Nonostante le apparenze non è un primo maggio normale, almeno rispetto a quanto accaduto negli ultimi anni. Piazza Halk Pazari di Bakirkoy, lo spazio di concessione governativa, non significa nulla per molte sigle di opposizione, curde e anarchiche. È una “presa in giro”, un “contentino” – la definiscono alcuni di loro la sera prima parlando con noi in un bar – dato ai manifestanti per tenerli quieti dopo aver negato, per il terzo anno consecutivo, di poter sfilare in Taksim, nel luogo simbolo delle lotte e del sangue, come l’occupazione di Gezi Park nel 2013 o il massacro di 34 lavoratori (con oltre 130 feriti), l’1 maggio 1977, durante uno dei tanti “Bloody Sunday” turchi.
E difatti i gruppi più radicali, a Bakirkoy, nemmeno si presentano. Molti decidono semplicemente di disertare e si vede: basti pensare che nei giorni precedenti le stime parlavano di 500mila persone pronte a scendere in piazza. A occhio, di questa folla oceanica, non c’è nemmeno l’ombra.

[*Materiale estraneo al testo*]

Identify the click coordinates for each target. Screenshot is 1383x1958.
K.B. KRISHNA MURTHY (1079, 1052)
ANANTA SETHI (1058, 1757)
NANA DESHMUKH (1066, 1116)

Dovevano scendere in piazza mezzo milione di persone ma i gruppi più radicali hanno disertato: «Il luogo scelto dal governo è una presa in giro». Un morto e duecento arresti, ma qualcuno lo definisce “il Labor Day più pacifico degli ultimi anni”
Chi invece non si accontenta sono alcuni piccoli gruppi, formati da qualche decina di persone l’uno, che tentano di blitzare la polizia e raggiungere proprio Taksim. Alle prime ore di questa lunga giornata provano a sfondare a Besiktas e a Okmeydani, proprio mentre sullle agenzie e su Twitter viene rilanciata la notizia di un’esplosione in una centrale di polizia a Gaziantep, città a sud-est della nazione, e dell’arresto di quattro siriani nella capitale Ankara, accusati di stare progettando un attentato contro il corteo.

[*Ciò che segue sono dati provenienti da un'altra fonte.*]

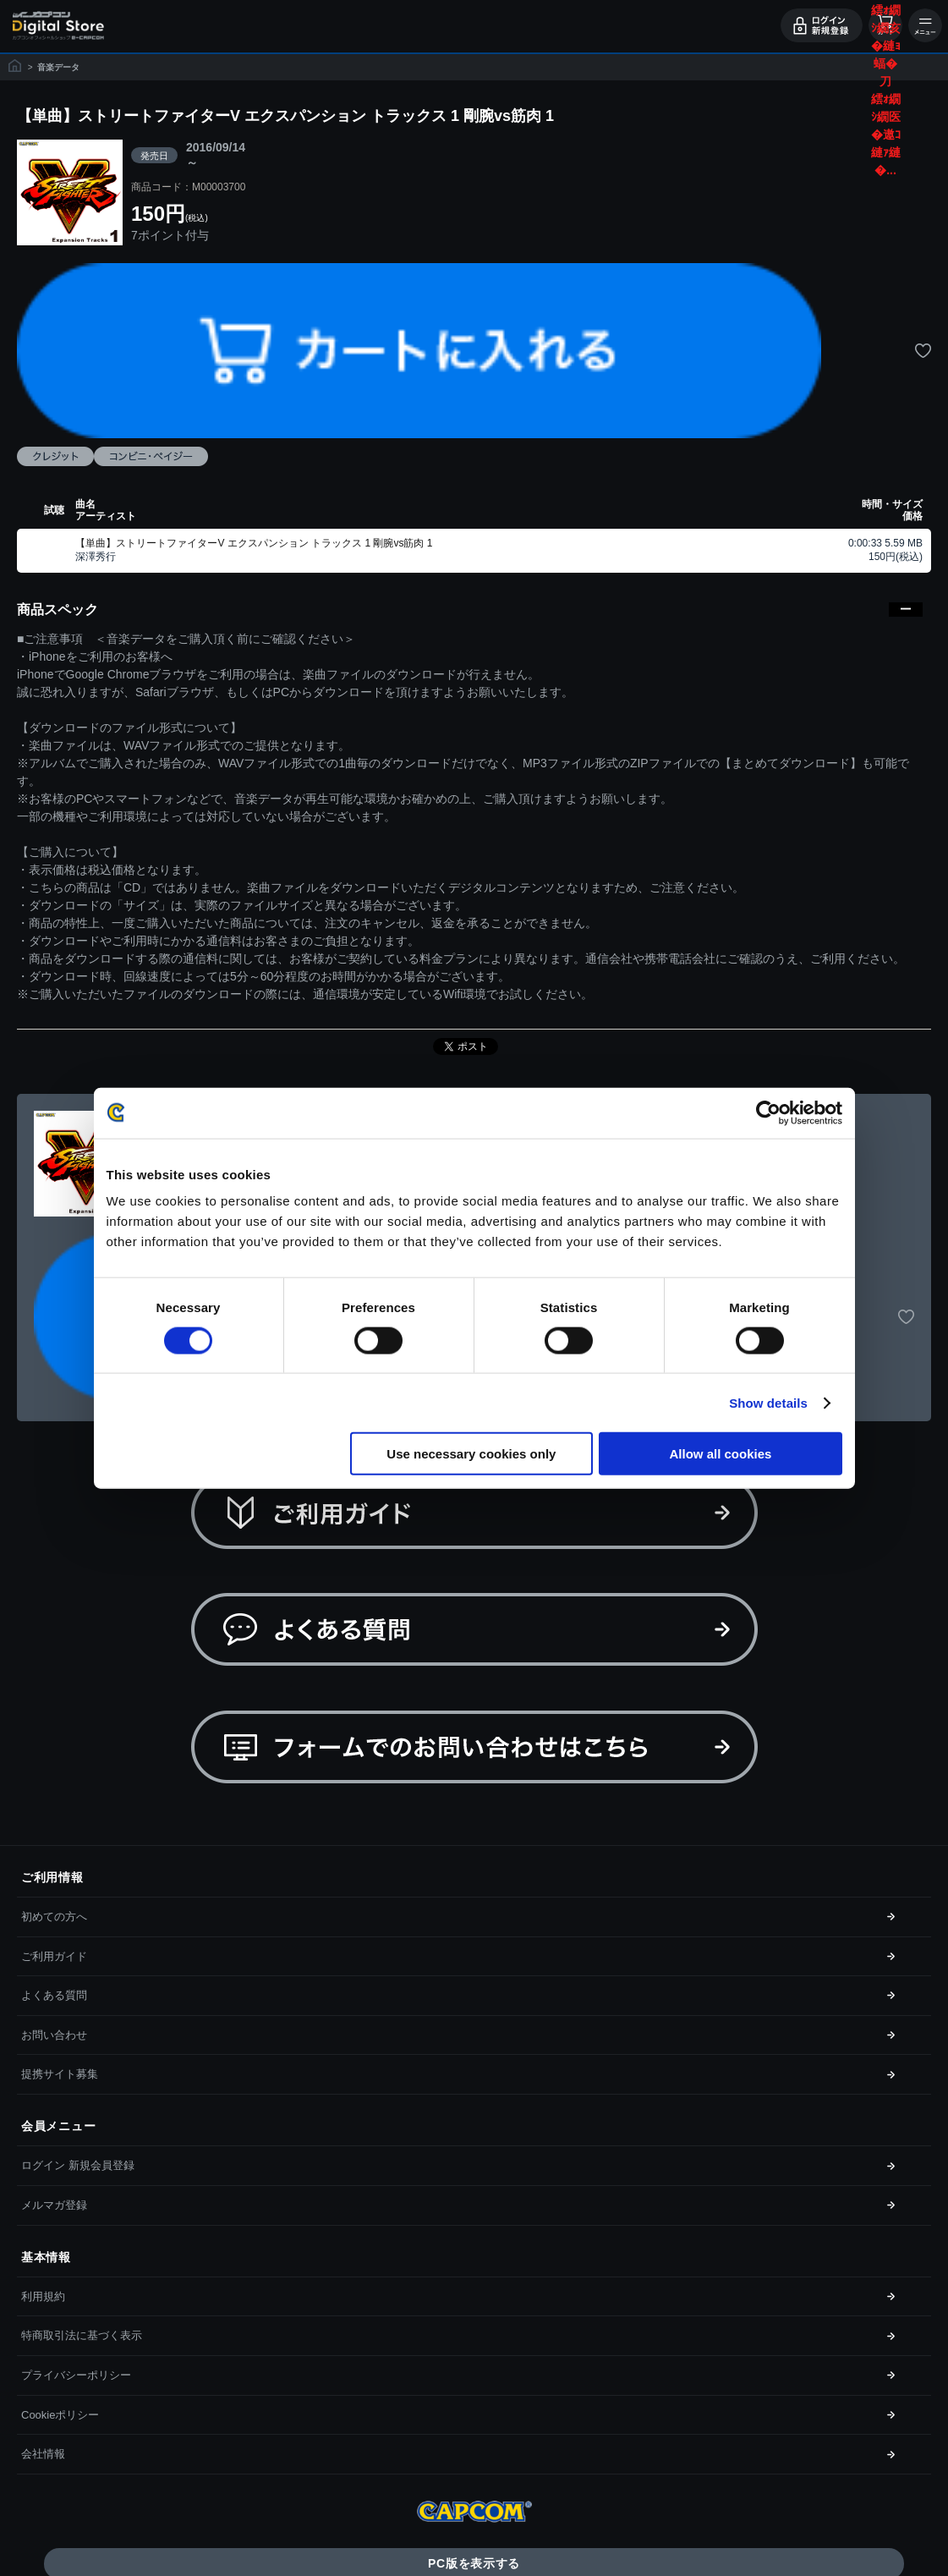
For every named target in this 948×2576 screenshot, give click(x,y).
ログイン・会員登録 (822, 25)
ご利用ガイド (54, 1956)
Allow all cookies (721, 1454)
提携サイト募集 (59, 2074)
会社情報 (43, 2453)
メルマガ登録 (54, 2205)
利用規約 (43, 2296)
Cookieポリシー (60, 2414)
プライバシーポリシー (76, 2375)
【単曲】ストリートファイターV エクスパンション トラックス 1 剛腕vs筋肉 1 (253, 543)
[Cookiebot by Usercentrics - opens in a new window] (768, 1112)
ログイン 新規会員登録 (77, 2165)
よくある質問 (54, 1995)
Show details (768, 1402)
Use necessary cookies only (471, 1454)
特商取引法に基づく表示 (81, 2335)
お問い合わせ (54, 2035)
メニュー (925, 25)
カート (885, 25)
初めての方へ (54, 1916)
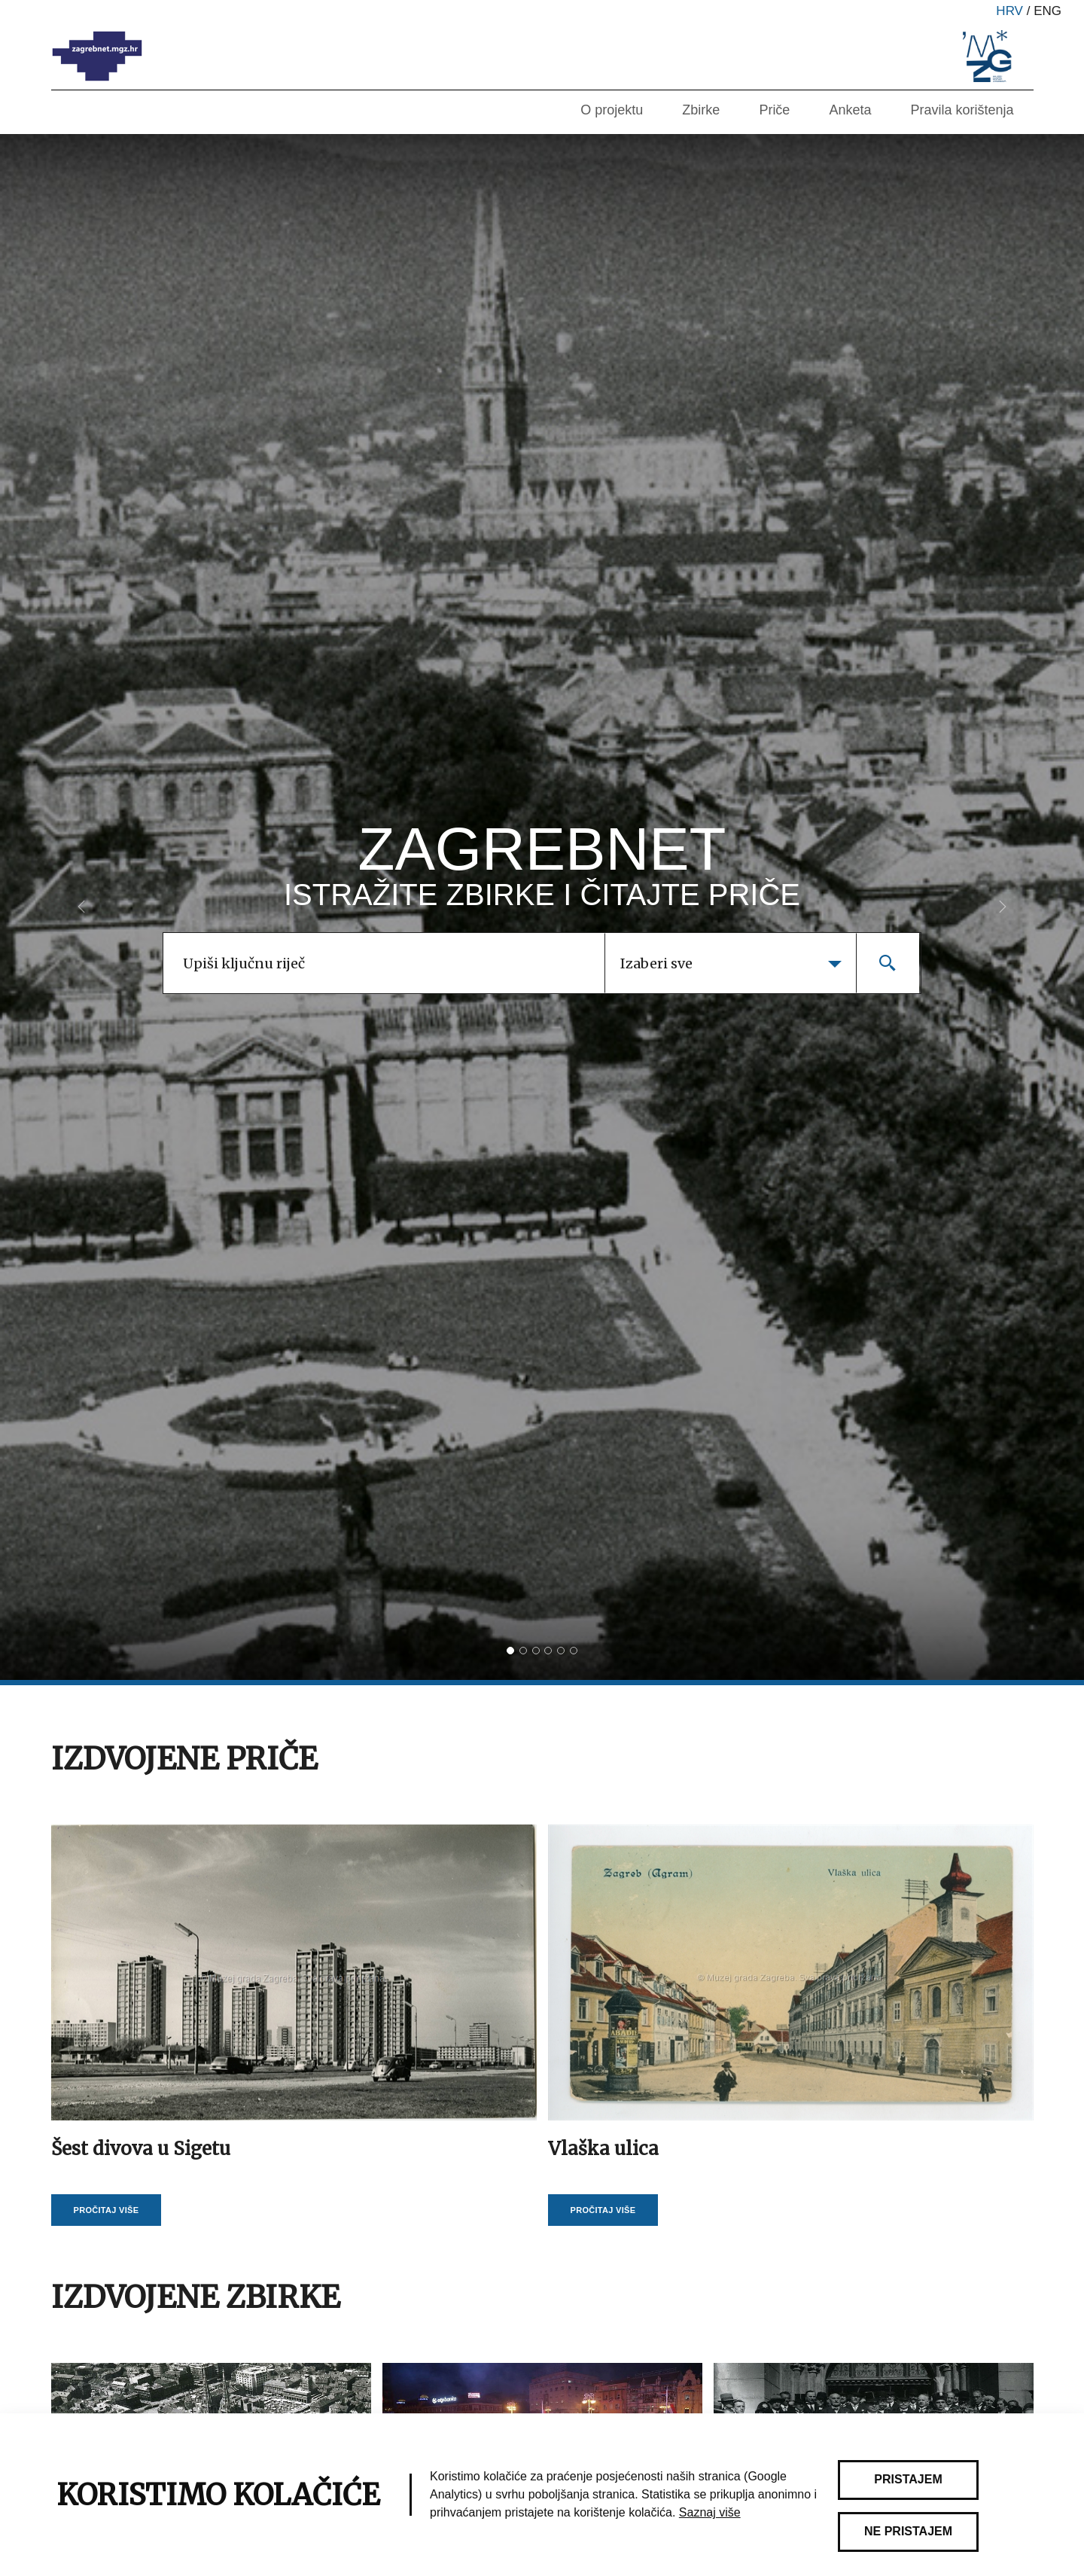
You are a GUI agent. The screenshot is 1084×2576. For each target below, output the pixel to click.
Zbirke (701, 109)
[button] (81, 907)
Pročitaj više (106, 2210)
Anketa (850, 109)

Notizie che non aiutano a far diminuire la tensione: lungo lo stradone semi deserto, che da Taksim conduce al quartiere Sisil, è un via-vai di di giornalisti e fotografi che inseguono gli agenti di polizia e i TOMA – i mezzi corazzati armati di cannoni ad acqua. Proprio uno di questi ultimi si macchia dell’evento più drammatico della giornata: durante gli scontri con alcuni manifestanti un uomo di 57 anni che attraversava la strada è stato colpito dal getto idraulico. È morto qualche ora più tardi in ospedale. Nel bilancio della giornata ci sono da inserire anche 207 fermi – erano poco più di 50 a metà giornata – secondo quanto dichiarato dagli avvocati alla stampa turca.
Uno dei fotografi che ci accompagna ha vissuto anche la manifestazione dello scorso anno: mostra sulla fronte la cicatrice dovuta alla bottiglia che lo ha colpito in testa e racconta dell’aria fetida che si respirava imbevuta di gas lacrimogeno. Quest’anno, secondo lui, non è successo nulla.
Anche a detta delle persone che ci hanno ospitato a Istanbul nel loro appartamento «questo è stato il primo maggio più pacifico che si potesse immaginare». Un morto e duecento arresti.